Bestimmte Adverbiale setzen in der Vorfeldposition auch einen Rahmen für das Gesagte, also wann die Aussage gilt wie in c. Eine bewusste Verwendung der Position hilft nicht nur dabei, die Story zu strukturieren, sondern leitet den Leser wie ein roter Pfaden. Abweichungen davon können zudem für besondere Effekte sorgen.
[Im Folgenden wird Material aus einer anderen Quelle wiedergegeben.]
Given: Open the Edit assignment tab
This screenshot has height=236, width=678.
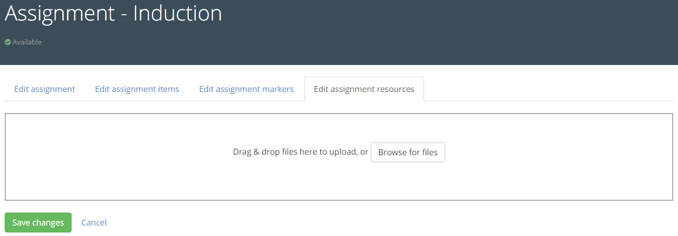Looking at the screenshot, I should [45, 89].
c. Am Freitag hielt J. K. Rowling eine Ansprache über die Institutionalisierung von Kindern.
Mittelfeld
Das Deutsche lässt im Mittelfeld sehr viele Reihenfolgen in der Wortstellung zu, die jeweils eine andere Bedeutungskomponente tragen. Der Fokus im Satz liegt auf der neuen Information, der im Deutschen durch Akzent oder eben durch Änderung der Grundwortstellung angezeigt wird. In b. scheint es wichtiger zu sein, dass ein Kind Opfer des Teufels war, wobei in c. eher die Nase und in d. eher der Teufel im Fokus steht. Da Fokus allerdings von vielen Faktoren bestimmt wird, kommt es hier sehr stark auch auf den Kontext an, in dem eine Variante auftritt. Als Autor sollte man die Möglichkeiten realisieren, um sich dann konkret den Konsequenzen einer Entscheidung bewusst zu sein.
a. Gestern hat der Teufel dem Kind die Nase geklaut.
b. Gestern hat der Teufel die Nase dem Kind geklaut.
c. Gestern hat dem Kind der Teufel die Nase geklaut.
d. Gestern hat dem Kind die Nase der Teufel geklaut.
e. Gestern hat die Nase der Teufel dem Kind geklaut.
f. Gestern hat die Nase dem Kind der Teufel geklaut.
Zweideutigkeiten
Wie in dem ersten Beispiel bereits zu sehen war, können Wortstellungsvarianten nicht nur die Struktur der Information, sonder auch die Bedeutung beeinflussen. Vor allem bei Adverbialen ist das der Fall, die je nach Position eine andere Wirkung entfalten. Kannst du sagen, welche unterschiedlichen Bedeutungen sich in a. und b. ergeben?
a. Primadonna geht gewöhnlich samstags feiern.
b. Primadonna geht samstags gewöhnlich feiern.